Disamping itu pula di dalam batang tubuh UUD 1945 diterangkan bahwa:
a. Nama negara kita : Republik Indonesia
b. Bentuk negara kita : Negara Kesatuan
c. Bentukpemerintahan : Demokrasi (Kerakyatan) yang berarti : pemerintahan dari rakyat, oleh rakyat, dan untuk rakyat.
d. Kepala Negara : Presiden yang dipilih rakyat.
e. Badan Perwakilan Rakyat yang Tinggi : Majelis Permusyawaratan Rakyat (MPR).
f. Bendera Negara : Sang Merah Putih
g. Bahasa Nasional : Bahasa Indonesia
UUD 1945 terdiri dari :
a.
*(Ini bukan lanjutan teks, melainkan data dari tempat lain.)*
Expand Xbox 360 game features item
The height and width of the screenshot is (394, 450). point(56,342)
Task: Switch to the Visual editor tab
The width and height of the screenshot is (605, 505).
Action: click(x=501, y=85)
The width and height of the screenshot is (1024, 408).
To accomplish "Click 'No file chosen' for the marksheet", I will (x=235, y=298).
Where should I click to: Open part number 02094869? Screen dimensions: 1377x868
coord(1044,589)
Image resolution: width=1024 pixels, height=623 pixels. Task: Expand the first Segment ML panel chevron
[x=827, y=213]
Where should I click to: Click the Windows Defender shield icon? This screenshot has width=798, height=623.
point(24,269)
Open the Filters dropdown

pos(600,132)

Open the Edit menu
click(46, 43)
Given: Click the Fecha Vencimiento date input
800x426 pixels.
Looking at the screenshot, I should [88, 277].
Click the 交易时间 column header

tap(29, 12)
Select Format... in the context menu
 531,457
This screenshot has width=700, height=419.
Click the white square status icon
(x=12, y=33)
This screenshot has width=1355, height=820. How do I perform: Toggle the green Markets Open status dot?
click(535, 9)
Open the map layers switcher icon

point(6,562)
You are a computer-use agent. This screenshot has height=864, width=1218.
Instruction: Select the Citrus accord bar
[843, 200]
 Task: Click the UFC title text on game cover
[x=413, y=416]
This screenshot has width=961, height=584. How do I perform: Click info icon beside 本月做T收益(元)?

Pembukaan UUD 1945, terdiri dari empat alinea dan pada alinea keempat terdapat dasar negara Pancasila.
b. Batang Tubuh UUD 1945, terdiri dari 16 bab, 37 pasal, 4 pasal aturan peralihan, dan 2 ayat aturan tambahan.
c. Penjelasan Resmi UUD 1945 yang terdiri dari penjelasan umum dan penjelasan pasal demi pasal.
d. Amandemen UUD 1945
- Amandemen ke I ST MPR Tahun 1999
- Amandemen ke II ST MPR Tahun 2000
- Amandemen ke III ST MPR Tahun 2001
- Amandemen ke IV ST MPR Tahun 2002
Lagu Kebangsaan
Lagu Kebangsaan Negara kita adalah “Indonesia Raya” yang diciptakan oleh Wage Rudolf Supratman. Lagu ini dinyanyikan secara resmi yang pertama kali adalah pada penutupan Kongres Pemuda Indonesia II di Jakarta pada tanggal 28 Oktober 1928.
Lambang Negara
Lambang Negara Republik Indonesia adalah “Garuda Pancasila” yang diresmikan dalam Sidang Dewan RIS tanggal 11 Pebruari 1950. Lambang negara tersebut berupa gambar burung Garuda yang sayapnya membentang ke kanan dan ke kiri, dan pada leher burung Garuda itu tergantung perisai yang melambangkan dasar negara Republik Indonesia yaitu “PANCASILA”.
Adapun gambar-gambar yang ada pada perisai tersebut adalah :
a. Sila I dilambangkan gambar bintang.
b. Sila II dilambangkan rantai emas.
c. Sila III dilambangkan pohon beringin.
d. Sila IV dilambangkan kepala banteng.
e. Sila V dilambangkan padi dan kapas.
f. Garis melintang mendatar melambangkan garis katulistiwa yang melintang ditengah-tengah kepulauan Indonesia.
Pada pita terdapat tulisan yang berbunyi “Bhinneka Tunggal Ika” yang berarti berbeda-beda tetapi tetap satu. Adapun yang dimaksud adalah bahwa bangsa Indonesia itu berbeda-beda tempat tinggalnya karena berada di berbagai pulau, sehingga berbeda pula bahasanya, adat-istiadatnya, suku dan juga agamanya. Walaupun demikian tetapi juga satu yaitu bangsa Indonesia. Adapun untuk gambar burung garuda itu sendiri mempunyai arti sebagai berikut:
a. Sayapnya, bulunya berjumlah 17 bulu dan melambangkan tanggal 17.
b. Ekornya, bulunya berjumlah 8 bulu dan melambangkan bulan 8 atau Agustus.
c. Bulu di bawah perisai berjumlah 19 helai dan bulu-bulu di bawah lehernya berjumlah 45 helai.